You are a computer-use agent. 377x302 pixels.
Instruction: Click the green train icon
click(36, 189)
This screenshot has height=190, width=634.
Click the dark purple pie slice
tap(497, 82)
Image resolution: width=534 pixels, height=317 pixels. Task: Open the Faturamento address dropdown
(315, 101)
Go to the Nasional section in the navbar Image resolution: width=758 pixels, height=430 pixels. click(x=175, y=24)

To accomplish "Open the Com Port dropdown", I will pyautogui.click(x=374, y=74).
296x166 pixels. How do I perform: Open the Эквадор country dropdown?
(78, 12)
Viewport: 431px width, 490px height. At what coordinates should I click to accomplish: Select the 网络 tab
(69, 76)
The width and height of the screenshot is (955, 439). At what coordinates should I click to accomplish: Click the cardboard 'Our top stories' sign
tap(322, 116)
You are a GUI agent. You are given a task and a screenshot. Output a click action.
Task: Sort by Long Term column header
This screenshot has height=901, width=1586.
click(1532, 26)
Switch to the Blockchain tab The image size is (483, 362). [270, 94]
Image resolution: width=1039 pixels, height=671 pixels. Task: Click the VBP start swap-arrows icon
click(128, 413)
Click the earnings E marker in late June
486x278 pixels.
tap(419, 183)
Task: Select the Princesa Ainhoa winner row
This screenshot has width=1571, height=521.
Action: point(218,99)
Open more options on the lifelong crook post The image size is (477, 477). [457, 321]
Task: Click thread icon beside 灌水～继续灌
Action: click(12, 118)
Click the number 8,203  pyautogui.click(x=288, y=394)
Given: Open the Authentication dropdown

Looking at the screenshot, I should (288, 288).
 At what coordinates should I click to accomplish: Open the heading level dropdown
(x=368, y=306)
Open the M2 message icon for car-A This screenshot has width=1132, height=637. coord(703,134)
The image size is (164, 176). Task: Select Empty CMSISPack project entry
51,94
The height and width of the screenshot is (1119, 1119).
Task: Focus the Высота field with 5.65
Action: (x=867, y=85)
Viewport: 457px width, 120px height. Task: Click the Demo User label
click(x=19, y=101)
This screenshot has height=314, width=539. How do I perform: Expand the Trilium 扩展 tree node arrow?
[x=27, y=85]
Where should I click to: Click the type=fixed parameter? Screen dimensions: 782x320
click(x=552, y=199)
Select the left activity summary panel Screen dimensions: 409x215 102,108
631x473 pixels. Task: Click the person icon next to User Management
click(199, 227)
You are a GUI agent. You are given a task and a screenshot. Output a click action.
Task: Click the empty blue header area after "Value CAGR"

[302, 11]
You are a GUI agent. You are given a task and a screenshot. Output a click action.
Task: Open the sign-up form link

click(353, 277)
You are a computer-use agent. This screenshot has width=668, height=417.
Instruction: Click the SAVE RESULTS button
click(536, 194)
::::
▸ Task item:
The job here is to find each line above with the word "pyautogui" and copy it.

▸ Response to the task:
To accomplish "Open the Com Port dropdown", I will pyautogui.click(x=374, y=74).
Click the number 8,203  pyautogui.click(x=288, y=394)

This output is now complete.